## SOURCE RECORDS:
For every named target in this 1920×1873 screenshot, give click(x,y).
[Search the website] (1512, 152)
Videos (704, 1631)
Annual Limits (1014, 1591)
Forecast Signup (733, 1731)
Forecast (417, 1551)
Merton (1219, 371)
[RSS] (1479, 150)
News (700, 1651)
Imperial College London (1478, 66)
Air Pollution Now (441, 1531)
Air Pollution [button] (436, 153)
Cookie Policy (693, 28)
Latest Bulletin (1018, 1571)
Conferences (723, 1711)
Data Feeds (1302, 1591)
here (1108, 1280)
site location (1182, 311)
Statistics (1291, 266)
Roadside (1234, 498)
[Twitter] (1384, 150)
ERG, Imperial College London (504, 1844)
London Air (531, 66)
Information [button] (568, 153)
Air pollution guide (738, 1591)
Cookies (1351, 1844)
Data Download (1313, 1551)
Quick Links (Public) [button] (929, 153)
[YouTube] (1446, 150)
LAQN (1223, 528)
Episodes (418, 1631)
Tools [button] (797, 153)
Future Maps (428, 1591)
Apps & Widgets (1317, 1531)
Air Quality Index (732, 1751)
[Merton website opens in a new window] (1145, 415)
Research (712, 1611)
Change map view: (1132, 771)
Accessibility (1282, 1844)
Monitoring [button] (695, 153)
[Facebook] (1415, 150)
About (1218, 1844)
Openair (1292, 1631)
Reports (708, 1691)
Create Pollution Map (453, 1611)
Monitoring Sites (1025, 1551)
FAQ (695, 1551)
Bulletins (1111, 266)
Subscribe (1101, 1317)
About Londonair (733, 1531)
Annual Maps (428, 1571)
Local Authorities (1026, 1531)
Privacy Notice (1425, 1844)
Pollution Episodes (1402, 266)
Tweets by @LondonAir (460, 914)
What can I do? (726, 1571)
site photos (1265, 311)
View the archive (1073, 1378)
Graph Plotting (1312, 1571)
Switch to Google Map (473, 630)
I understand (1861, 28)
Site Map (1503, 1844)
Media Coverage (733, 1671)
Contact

...

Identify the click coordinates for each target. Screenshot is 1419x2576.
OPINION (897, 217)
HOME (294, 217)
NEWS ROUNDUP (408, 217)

## ACTIVITY:
From the line holding "For every named" to the line holding "Pollution Episodes (1402, 266)", inclusive, restate each line above exactly as written.

## RESPONSE:
For every named target in this 1920×1873 screenshot, give click(x,y).
[Search the website] (1512, 152)
Videos (704, 1631)
Annual Limits (1014, 1591)
Forecast Signup (733, 1731)
Forecast (417, 1551)
Merton (1219, 371)
[RSS] (1479, 150)
News (700, 1651)
Imperial College London (1478, 66)
Air Pollution Now (441, 1531)
Air Pollution [button] (436, 153)
Cookie Policy (693, 28)
Latest Bulletin (1018, 1571)
Conferences (723, 1711)
Data Feeds (1302, 1591)
here (1108, 1280)
site location (1182, 311)
Statistics (1291, 266)
Roadside (1234, 498)
[Twitter] (1384, 150)
ERG, Imperial College London (504, 1844)
London Air (531, 66)
Information [button] (568, 153)
Air pollution guide (738, 1591)
Cookies (1351, 1844)
Data Download (1313, 1551)
Quick Links (Public) [button] (929, 153)
[YouTube] (1446, 150)
LAQN (1223, 528)
Episodes (418, 1631)
Tools [button] (797, 153)
Future Maps (428, 1591)
Apps & Widgets (1317, 1531)
Air Quality Index (732, 1751)
[Merton website opens in a new window] (1145, 415)
Research (712, 1611)
Change map view: (1132, 771)
Accessibility (1282, 1844)
Monitoring [button] (695, 153)
[Facebook] (1415, 150)
About (1218, 1844)
Openair (1292, 1631)
Reports (708, 1691)
Create Pollution Map (453, 1611)
Monitoring Sites (1025, 1551)
FAQ (695, 1551)
Bulletins (1111, 266)
Subscribe (1101, 1317)
About Londonair (733, 1531)
Annual Maps (428, 1571)
Local Authorities (1026, 1531)
Privacy Notice (1425, 1844)
Pollution Episodes (1402, 266)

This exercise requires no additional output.